* Stated exercise:
Pull out every line in the records below that contains the string "section". Case counts.
━━━━━━
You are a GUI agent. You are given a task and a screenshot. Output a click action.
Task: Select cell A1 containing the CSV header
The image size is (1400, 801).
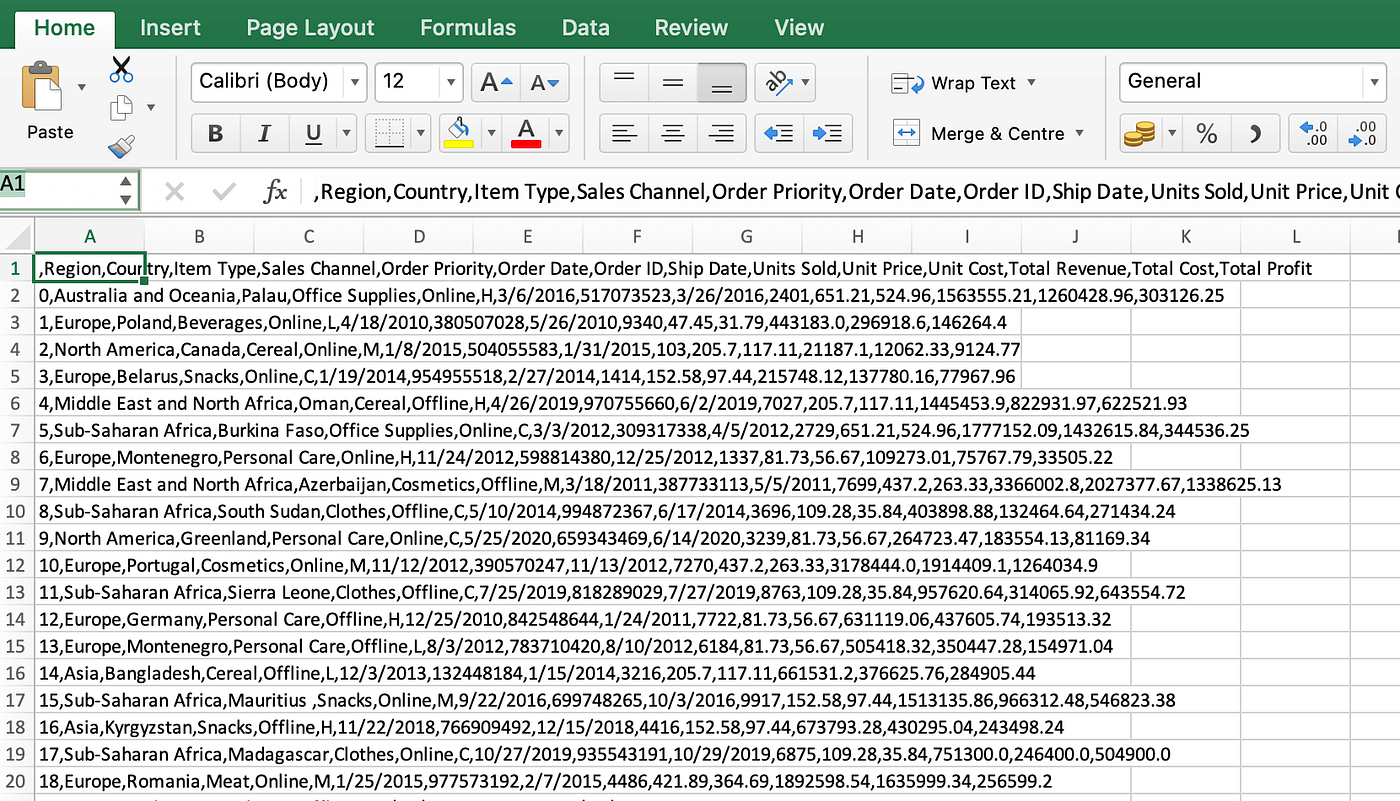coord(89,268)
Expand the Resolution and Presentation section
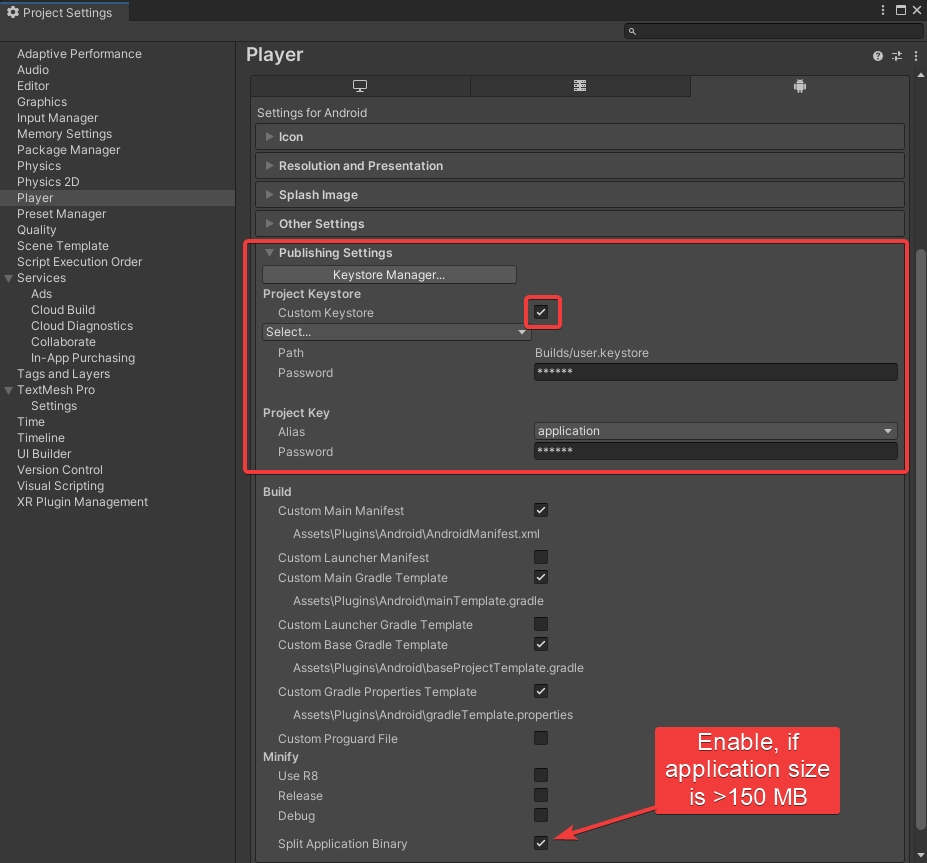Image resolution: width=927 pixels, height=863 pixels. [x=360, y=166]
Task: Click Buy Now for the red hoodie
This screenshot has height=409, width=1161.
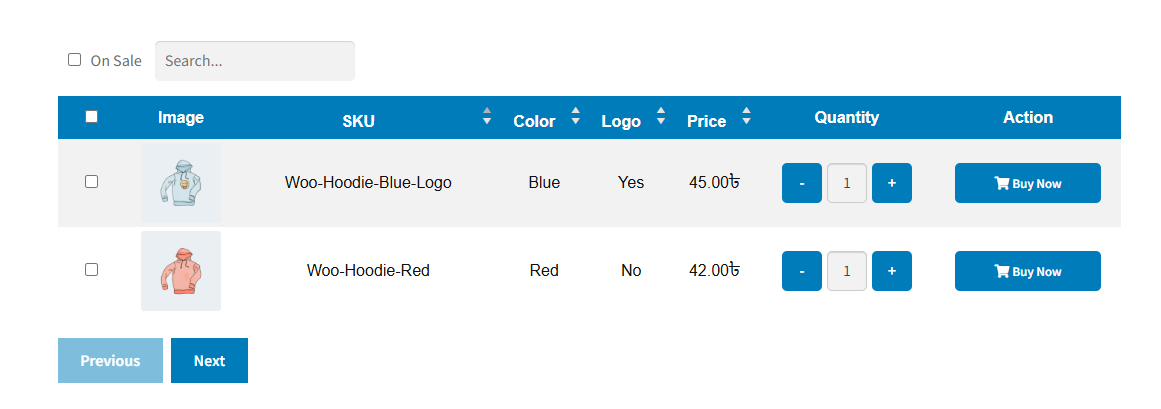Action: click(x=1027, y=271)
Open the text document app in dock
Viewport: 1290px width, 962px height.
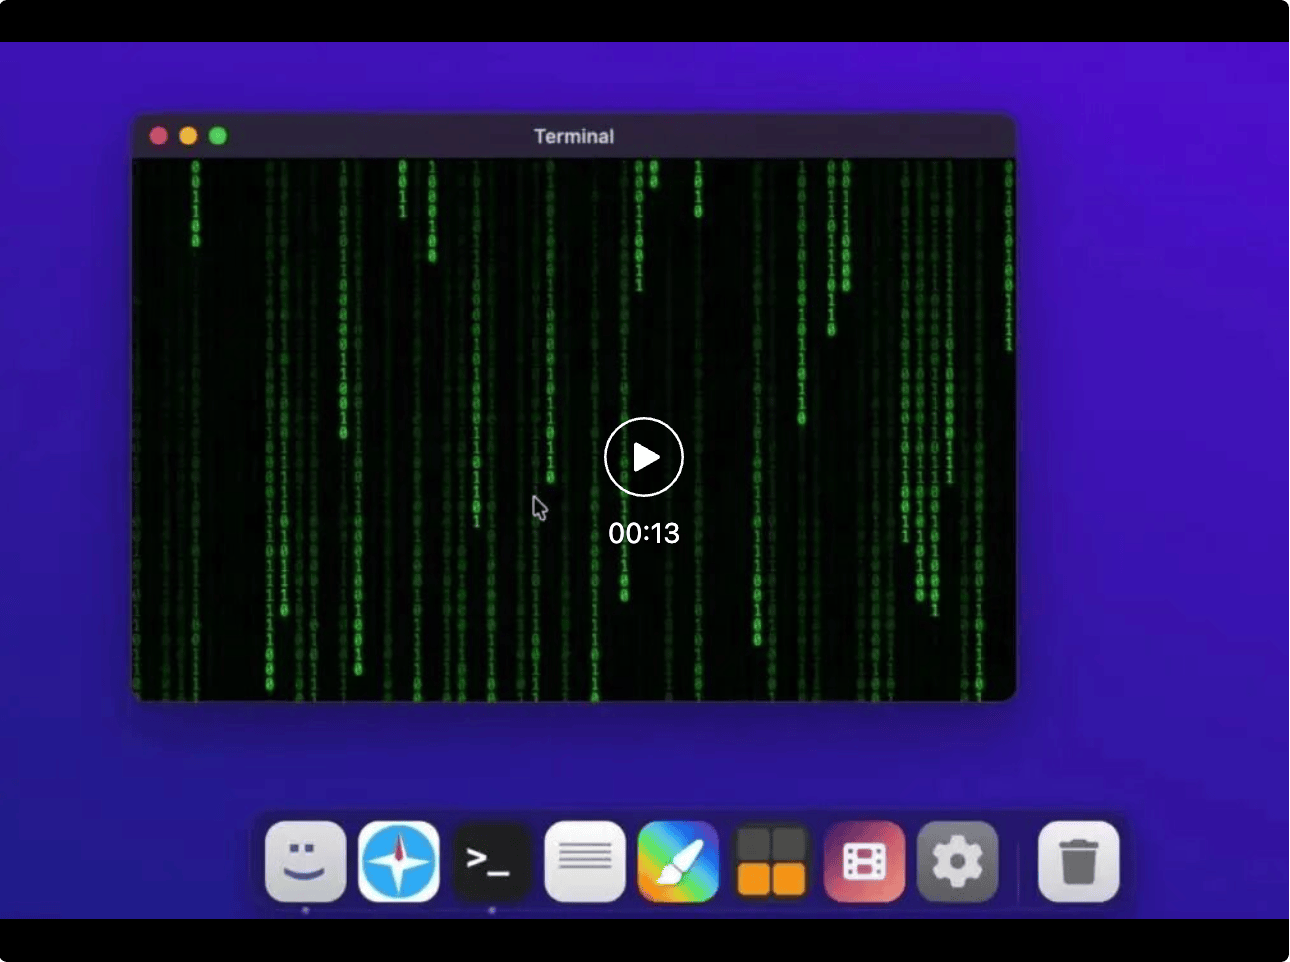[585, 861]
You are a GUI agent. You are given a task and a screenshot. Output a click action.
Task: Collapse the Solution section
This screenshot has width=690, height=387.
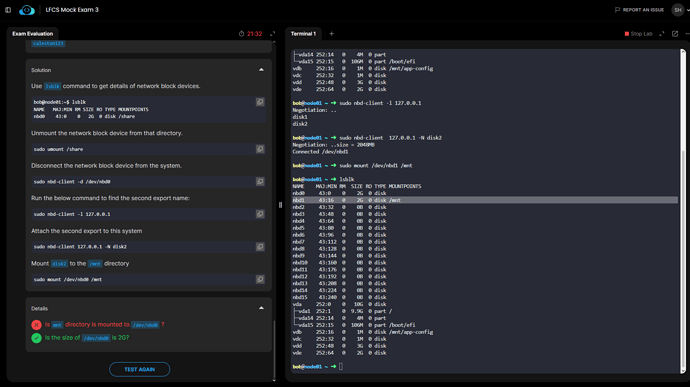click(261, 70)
━━━━━━
* Solution for this task:
Expand the Resolution and Presentation section
Task: Collapse the Solution section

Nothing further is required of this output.